**REQUIRED WORK:**
Format everything from the line containing "Identify the location of azillik-logo: Azillik" through the last of the rows as a numbered list, skipping any blank lines. Leave the pictures out.

**DATA PROVIDED:**
╭──

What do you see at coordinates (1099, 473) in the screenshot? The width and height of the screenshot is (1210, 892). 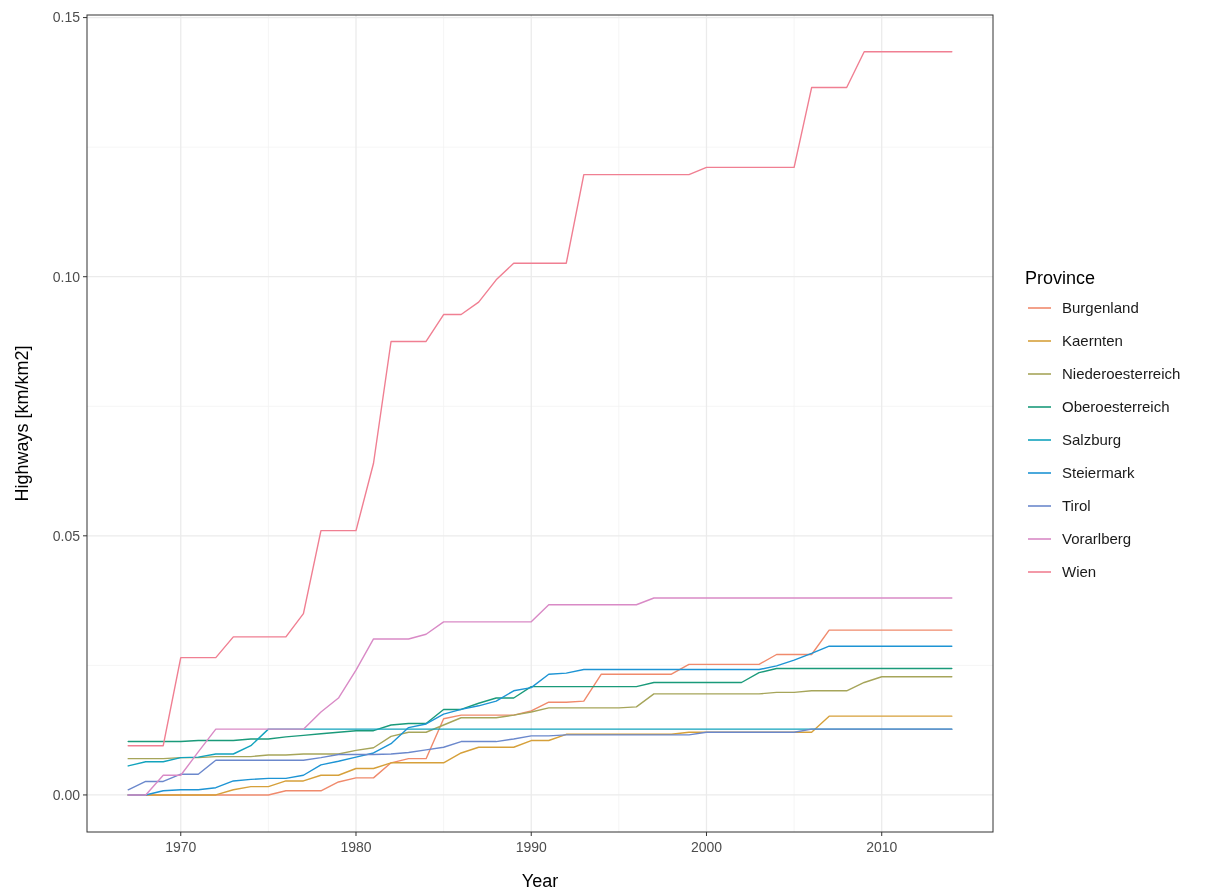 I see `legend-label: Steiermark` at bounding box center [1099, 473].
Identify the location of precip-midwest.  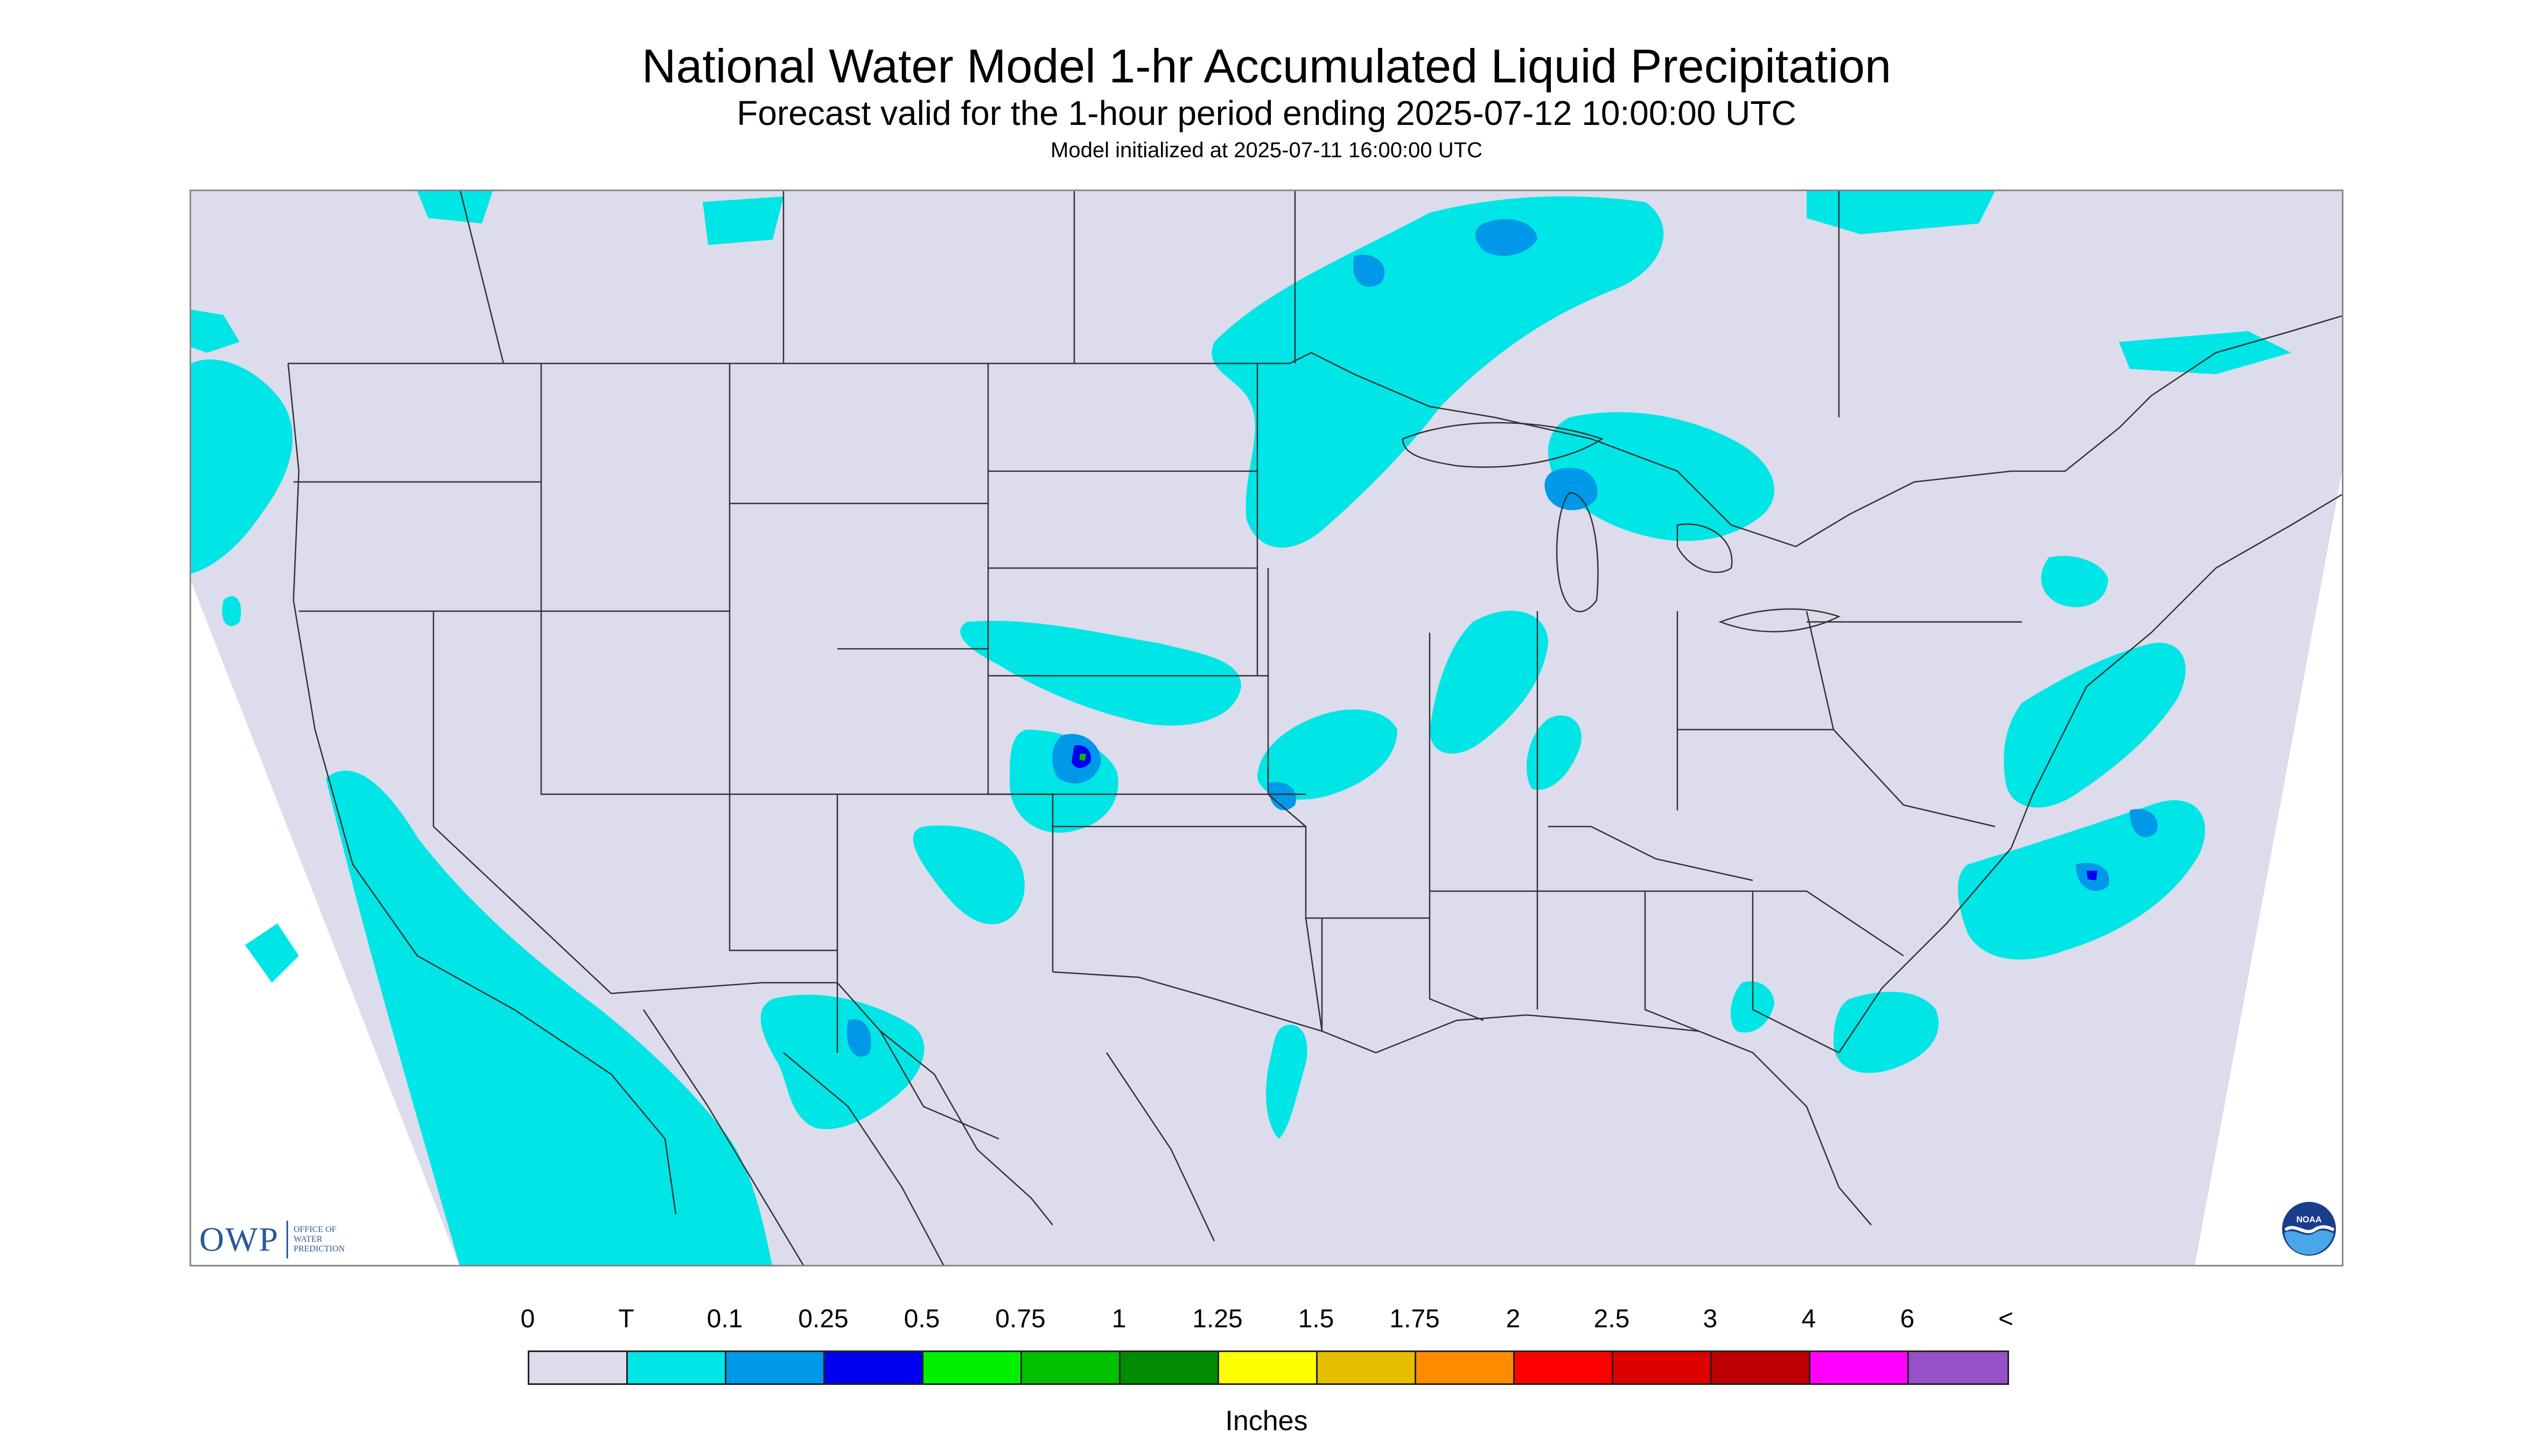
(1420, 706).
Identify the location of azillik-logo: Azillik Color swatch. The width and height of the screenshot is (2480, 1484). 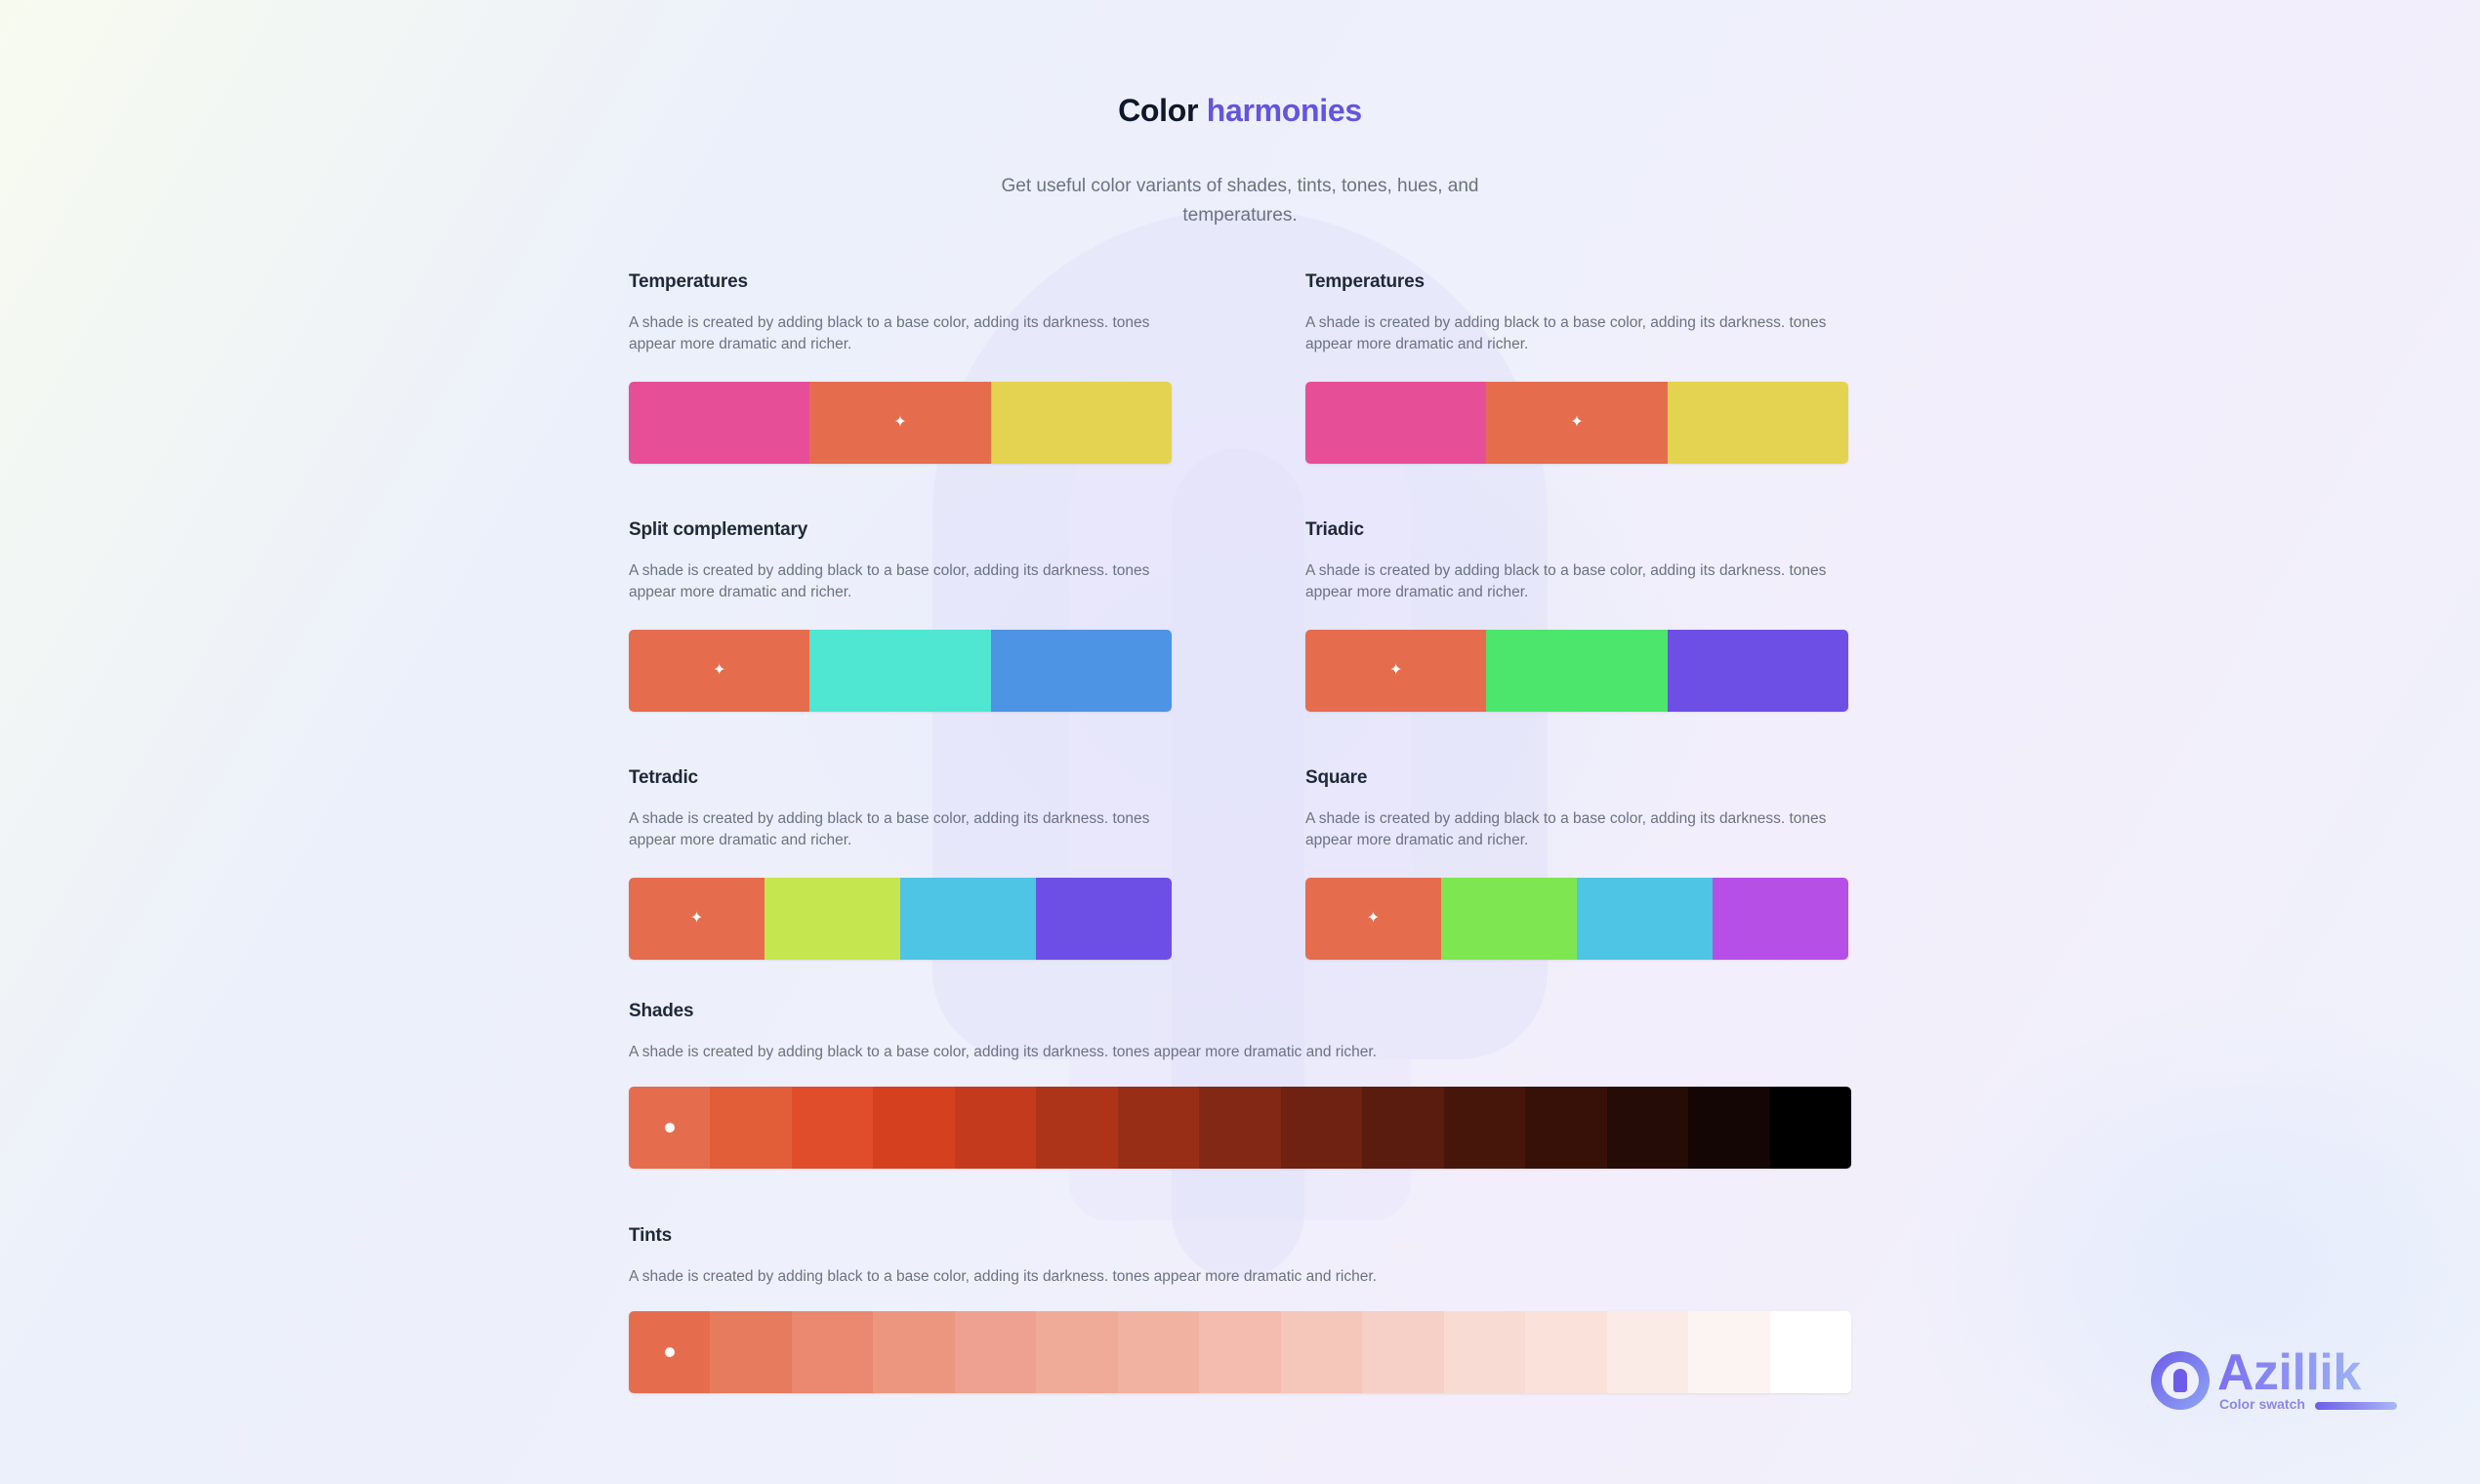
(2278, 1380).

╰──

**RESPONSE AREA:**
1. Identify the location of azillik-logo: Azillik Color swatch. The width and height of the screenshot is (2480, 1484). 
2. (2278, 1380).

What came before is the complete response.